- _Problem to solve_:
When the word "Policy" shows up in a line of the data below, copy that whole line.

·····

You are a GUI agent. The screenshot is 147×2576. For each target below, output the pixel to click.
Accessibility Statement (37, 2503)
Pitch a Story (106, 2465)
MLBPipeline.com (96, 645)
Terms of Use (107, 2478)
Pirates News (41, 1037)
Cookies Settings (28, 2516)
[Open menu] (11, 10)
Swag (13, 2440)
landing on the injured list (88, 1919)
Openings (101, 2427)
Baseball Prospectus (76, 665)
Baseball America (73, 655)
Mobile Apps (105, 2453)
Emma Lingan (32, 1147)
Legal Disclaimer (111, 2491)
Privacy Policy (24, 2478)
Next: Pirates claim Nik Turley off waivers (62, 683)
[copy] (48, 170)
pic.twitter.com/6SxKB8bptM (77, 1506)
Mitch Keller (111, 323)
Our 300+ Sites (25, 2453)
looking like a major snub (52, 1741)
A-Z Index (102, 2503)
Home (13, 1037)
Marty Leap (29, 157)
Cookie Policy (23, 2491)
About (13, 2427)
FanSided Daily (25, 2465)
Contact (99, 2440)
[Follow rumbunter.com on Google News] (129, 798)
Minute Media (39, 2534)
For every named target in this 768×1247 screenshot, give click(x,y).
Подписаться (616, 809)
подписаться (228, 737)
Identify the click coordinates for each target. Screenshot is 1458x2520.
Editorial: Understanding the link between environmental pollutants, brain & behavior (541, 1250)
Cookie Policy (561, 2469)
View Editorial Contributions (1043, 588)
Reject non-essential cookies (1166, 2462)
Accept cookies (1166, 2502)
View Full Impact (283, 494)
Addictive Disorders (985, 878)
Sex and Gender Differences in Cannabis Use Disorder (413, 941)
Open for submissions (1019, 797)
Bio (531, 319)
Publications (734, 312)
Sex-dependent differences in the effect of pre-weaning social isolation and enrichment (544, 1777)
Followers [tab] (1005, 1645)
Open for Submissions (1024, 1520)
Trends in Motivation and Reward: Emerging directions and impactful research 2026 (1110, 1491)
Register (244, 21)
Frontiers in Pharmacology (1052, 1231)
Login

·····

- _Final answer_:
Privacy Policy (24, 2478)
Cookie Policy (23, 2491)
Cookie Policy (561, 2469)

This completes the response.